Bavinck on the Gift of Art

Art…is a wonderful gift from God. Just as the Lord Himself is not truth and holiness alone but also glory, and one who spreads the beauty of His name abroad over all His works, so it is He, too, who by His Spirit equips the artists with wisdom and understanding and knowledge in all manner of workmanship (Ex 31:3 and 35:21). Art is therefore in the first place an evidence of man’s ability to do and to make. This ability is spiritual in character and it gives expression to his deep longings, his high ideals, and his insatiable craving for harmony. Besides, art in all its works and ways conjures up an ideal world before us, in which the discords of our existence on earth are purged in a gratifying harmony. Thus a beauty is disclosed which in this fallen world had been obscured by the wise but it is discovered to the simple eye of an artist. And because art thus paints for us a picture of an other and higher reality, it is a comfort in our life, it lifts the soul up out of consternation, and fills our hearts with hope and joy.

But, though it is much that art can accomplish, it is only in the imagination that we can enjoy the beauty which art discloses. Art cannot close the gulf between the ideal and the real. It cannot make the yonder of its vision the here of our present world.
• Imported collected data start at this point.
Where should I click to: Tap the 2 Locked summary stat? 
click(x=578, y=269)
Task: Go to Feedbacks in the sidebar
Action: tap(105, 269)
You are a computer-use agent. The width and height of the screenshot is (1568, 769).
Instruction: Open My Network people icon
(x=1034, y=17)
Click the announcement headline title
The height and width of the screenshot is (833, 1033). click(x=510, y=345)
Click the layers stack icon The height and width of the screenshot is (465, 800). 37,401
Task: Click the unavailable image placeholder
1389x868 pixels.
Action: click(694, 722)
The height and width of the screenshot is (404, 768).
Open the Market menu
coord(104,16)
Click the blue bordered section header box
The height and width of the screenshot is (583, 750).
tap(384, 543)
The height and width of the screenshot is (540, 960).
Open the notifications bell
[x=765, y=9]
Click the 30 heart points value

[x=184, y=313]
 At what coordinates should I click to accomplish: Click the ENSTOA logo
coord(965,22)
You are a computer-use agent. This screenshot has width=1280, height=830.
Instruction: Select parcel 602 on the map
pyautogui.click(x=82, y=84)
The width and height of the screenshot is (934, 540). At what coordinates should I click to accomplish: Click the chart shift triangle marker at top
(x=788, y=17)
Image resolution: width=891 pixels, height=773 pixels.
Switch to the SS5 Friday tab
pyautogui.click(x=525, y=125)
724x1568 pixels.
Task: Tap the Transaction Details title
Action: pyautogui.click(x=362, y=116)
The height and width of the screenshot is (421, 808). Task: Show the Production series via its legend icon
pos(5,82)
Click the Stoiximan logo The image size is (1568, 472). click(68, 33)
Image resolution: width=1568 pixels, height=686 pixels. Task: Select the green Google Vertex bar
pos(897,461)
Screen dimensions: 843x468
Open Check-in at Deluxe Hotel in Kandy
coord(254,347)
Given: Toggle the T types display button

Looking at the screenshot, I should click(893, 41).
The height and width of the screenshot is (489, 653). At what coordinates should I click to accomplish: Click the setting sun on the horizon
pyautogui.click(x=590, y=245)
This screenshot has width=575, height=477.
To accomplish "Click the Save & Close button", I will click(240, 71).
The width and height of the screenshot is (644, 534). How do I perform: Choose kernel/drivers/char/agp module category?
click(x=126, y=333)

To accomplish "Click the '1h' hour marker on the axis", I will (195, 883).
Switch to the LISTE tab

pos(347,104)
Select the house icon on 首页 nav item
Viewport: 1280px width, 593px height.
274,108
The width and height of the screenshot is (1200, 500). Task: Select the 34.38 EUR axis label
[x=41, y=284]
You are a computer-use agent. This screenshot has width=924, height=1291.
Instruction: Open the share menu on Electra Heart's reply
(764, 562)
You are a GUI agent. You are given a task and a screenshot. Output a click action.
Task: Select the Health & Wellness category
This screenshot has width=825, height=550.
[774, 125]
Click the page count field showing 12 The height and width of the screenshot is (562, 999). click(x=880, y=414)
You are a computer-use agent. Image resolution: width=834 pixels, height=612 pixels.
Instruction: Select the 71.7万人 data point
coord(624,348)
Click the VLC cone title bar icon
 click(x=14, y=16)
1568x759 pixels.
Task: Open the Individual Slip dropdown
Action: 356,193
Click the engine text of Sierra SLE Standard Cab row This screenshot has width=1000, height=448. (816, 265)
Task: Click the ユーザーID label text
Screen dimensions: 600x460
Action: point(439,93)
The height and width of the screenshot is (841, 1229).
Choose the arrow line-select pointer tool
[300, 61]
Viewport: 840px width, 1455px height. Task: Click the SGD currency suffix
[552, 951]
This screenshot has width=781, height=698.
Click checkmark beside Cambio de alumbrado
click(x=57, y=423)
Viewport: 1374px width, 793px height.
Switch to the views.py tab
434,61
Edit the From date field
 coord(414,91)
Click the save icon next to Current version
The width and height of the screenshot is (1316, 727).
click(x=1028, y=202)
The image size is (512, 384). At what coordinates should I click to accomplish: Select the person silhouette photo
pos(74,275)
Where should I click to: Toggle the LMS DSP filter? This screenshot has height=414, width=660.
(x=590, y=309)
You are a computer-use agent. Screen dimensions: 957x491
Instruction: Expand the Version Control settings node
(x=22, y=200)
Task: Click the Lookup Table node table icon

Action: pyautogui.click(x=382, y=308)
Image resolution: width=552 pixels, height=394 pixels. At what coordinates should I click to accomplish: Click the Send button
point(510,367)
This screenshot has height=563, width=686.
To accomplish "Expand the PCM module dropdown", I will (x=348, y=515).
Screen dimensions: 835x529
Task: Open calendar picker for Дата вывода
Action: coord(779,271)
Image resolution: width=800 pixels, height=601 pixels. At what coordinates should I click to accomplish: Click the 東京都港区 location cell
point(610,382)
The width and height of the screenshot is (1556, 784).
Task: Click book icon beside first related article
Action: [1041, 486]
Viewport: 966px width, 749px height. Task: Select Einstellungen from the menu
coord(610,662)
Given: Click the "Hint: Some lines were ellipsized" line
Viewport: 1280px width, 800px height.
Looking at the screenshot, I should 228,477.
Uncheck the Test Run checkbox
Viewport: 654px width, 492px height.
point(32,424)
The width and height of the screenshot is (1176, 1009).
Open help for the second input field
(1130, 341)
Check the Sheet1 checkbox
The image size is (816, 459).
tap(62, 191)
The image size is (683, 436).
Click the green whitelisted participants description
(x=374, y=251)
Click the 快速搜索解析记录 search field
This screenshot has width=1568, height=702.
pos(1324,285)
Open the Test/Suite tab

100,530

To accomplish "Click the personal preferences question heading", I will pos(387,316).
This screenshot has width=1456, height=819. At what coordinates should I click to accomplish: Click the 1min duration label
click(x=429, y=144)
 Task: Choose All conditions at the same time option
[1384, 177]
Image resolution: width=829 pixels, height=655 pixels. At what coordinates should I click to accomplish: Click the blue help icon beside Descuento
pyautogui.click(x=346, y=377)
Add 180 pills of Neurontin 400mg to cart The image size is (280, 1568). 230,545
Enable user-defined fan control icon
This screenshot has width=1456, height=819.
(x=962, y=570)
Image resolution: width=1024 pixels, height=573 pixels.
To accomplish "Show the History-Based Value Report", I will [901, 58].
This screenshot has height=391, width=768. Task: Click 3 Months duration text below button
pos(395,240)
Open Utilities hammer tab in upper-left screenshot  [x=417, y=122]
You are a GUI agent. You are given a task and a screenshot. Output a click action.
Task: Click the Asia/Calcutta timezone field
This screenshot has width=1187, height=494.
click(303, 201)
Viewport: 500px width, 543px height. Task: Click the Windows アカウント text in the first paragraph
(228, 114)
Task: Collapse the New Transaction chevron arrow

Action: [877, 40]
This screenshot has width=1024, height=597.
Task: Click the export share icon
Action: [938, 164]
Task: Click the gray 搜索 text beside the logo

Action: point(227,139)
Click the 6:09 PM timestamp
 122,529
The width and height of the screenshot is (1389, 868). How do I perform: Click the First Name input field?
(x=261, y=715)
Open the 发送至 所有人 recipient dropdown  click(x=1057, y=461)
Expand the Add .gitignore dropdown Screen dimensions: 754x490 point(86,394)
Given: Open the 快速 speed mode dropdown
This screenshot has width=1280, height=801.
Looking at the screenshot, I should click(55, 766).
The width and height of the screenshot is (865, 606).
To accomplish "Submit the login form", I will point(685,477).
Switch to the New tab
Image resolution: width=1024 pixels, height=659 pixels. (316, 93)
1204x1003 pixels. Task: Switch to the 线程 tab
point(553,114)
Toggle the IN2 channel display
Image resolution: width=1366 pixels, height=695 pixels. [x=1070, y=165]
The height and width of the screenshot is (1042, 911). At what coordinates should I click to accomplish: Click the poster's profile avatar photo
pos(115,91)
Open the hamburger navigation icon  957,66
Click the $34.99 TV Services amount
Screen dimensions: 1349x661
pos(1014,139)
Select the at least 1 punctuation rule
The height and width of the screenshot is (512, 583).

It shows us the glory of Canaan from a distance, but does not usher us into the better country nor make us citizens of it. Art is much, but it is not everything.


– Herman Bavinck, The Wonderful Works of God, p. 5

That gap that Bavinck touches on reminds me of Lewis’ comments about the “inconsolable secret” of The Weight of Glory, the longing to be “welcomed into beauty”, the desire to “mingle with the splendors” that we all experience, that we will find satisfied in being welcomed in by God.